▶ [INSTRUCTIONS FOR THE TASK]
Report every line in the records below that contains the string "button".
(Beginning of DATA SHOWN)
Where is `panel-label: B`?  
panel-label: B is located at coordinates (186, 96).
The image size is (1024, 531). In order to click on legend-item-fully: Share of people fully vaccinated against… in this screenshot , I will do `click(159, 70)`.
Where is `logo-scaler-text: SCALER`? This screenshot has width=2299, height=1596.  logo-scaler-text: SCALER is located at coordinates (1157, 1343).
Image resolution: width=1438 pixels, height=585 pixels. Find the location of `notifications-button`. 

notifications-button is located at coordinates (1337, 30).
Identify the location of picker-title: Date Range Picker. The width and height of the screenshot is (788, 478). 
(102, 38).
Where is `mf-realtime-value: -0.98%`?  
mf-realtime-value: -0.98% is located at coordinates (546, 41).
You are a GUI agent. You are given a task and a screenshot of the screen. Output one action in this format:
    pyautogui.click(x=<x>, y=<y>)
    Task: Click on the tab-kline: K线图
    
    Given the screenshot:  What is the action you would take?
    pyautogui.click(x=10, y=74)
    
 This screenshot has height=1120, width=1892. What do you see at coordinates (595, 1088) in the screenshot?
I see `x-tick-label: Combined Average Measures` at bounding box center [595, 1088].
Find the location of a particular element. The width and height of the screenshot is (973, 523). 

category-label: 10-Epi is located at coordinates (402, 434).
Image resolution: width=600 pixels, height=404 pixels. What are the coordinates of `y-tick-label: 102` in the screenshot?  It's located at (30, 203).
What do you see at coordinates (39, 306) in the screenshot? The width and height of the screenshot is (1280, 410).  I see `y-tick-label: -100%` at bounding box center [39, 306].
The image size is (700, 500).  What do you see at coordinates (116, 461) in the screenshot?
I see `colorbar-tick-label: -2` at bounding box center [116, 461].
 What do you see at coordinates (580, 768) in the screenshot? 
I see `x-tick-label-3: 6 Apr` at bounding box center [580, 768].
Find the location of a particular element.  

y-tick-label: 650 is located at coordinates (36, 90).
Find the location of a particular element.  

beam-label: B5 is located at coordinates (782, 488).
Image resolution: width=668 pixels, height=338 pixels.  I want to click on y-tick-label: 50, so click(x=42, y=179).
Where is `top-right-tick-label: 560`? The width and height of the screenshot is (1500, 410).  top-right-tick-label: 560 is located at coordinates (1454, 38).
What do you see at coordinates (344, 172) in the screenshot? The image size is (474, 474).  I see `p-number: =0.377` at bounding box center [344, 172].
(End of DATA SHOWN)
▶ [ANSWER TO THE EXERCISE]
Image resolution: width=1438 pixels, height=585 pixels. Find the location of `notifications-button`. 
notifications-button is located at coordinates (1337, 30).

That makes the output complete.